Donnerstag, 29. Februar 2024

Politische Polemisierung: Kampfmittel des Populismus

Hass, Hetze, später die berühmten "Zweifel", die der Fernsehansager Claus Kleber mit Nachdruck unter Verdacht stellte, als Einstiegsdroge in die Staatsfeindlichkeit zu funktionieren. Wer erst Zweifel habe, ob das denn alles so richtig ist, komplett durchgerechnet und am Ende nicht nur funktionsfähig, sondern auch noch halbwegs bezahlbar, der habe schon den ersten Schritt dorthin getan, wo Fremdenfeinde und Nationalisten händereibend auf ihn warten, warnte der vom Medienmagazin DWDL zum "Superstar des Nachrichtenwesens" ernannte Lehrer am Tübinger Institut für Medienwissenschaft, der damals vor fast zehn Jahren schon ein feines Näschen für die beängstigende Entwicklung hatte.

Staatswohlgefährdende Ansichten

Neue Bedrohungen, neue Lügen, neue Einfallstore für staatswohlgefährdende Ansichten, getarnt als legale Meinungsäußerungen, aber in Wirklichkeit gedacht und geäußert, um das Tun und Lassen derer zu delegitimieren, die es nur gut meinen mit ihrem Regieren.
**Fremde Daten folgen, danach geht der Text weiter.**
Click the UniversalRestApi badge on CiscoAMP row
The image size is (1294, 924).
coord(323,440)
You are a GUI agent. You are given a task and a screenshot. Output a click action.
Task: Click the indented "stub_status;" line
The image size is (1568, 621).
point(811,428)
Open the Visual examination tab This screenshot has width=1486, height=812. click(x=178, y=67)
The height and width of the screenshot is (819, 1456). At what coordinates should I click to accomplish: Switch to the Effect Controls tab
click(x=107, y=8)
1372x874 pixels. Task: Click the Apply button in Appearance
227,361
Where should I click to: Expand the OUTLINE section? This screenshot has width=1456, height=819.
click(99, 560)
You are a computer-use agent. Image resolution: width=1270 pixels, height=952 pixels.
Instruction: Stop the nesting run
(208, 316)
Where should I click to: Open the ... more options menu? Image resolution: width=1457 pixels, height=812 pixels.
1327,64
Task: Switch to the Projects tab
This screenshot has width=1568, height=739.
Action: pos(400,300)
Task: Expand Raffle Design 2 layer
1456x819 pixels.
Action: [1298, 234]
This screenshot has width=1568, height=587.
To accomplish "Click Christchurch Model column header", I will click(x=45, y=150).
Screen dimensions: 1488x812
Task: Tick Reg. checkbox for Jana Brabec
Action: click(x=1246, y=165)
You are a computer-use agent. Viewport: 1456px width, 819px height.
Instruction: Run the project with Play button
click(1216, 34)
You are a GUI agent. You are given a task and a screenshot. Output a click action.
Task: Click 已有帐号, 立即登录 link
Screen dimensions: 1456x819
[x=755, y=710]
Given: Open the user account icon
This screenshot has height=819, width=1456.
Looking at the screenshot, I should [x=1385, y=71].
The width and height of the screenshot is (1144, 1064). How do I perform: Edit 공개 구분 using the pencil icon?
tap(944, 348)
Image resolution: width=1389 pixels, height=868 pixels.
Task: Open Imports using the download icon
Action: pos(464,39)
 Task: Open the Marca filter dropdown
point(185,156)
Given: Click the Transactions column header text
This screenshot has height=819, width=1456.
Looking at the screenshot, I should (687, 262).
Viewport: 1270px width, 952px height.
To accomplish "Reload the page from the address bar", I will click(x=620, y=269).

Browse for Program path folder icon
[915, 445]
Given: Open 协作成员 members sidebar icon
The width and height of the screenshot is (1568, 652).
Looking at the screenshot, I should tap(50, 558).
Ja, die zuständigen Organe haben seit jenem als "Kleber-Warnung" historischen Satz des "guten Gewissens aus dem Tal der Götter" von "Hetze, Hass und Zweifel" immer wieder nachgeschärft:

Denis Yücel darf alles, aber Satire nicht, wie selbst die Süddeutsche Zeitung erkennen musste, als sie auf einen Versuch des Missbrauchs des Satireprivilegs hereinfiel. Streifen der Satirepolizei behielten unsichere Kantonisten im Blick. Fakechecker der großen Sender spürten gefährlichen Witzen nach. Wo gelacht wurde, saßen immer Verdächtige. Die von Denkmalstürmern im Namen der Gleichheit zeitweise geforderte Abschaffung des  Tatbestand der Majestätsbeleidigung wurde dann doch nicht aus dem Strafgesetzbuch gestrichen. Ein deutlicher Fingerzeig an die Bürgerinnen und Bürger. 

Satiremarsch durch Paris

Die Tage, als sich die Mächtigen der Welt unterhakten, um bei ihrem legendären "Marsch durch Paris" mit ihren Leibern eine menschliche Brandmauer zum Schutz der Satire vor engstirnigen Glaubenskriegern ohne Humor zu errichten, sie waren vorbei, als die verdienstvolle Antonio-Amadeu-Stiftung "Humor als rechtsextreme Strategie" anprangerte. Wo über vermeintlich lustige Sprüche, Bilder, Fotos und Cartoons mit schwarzem oder umstrittenem Humor mit der Begründung "Ist ja nur Spaß!" gelacht werde, seien dunkle Mächte am Werk, die "unter dem Deckmantel des Schalks ideologisch motivierte Witze über Randgruppen" machen und die Erfolge der Regierung beim  Wirschaffendas in Abrede stellen.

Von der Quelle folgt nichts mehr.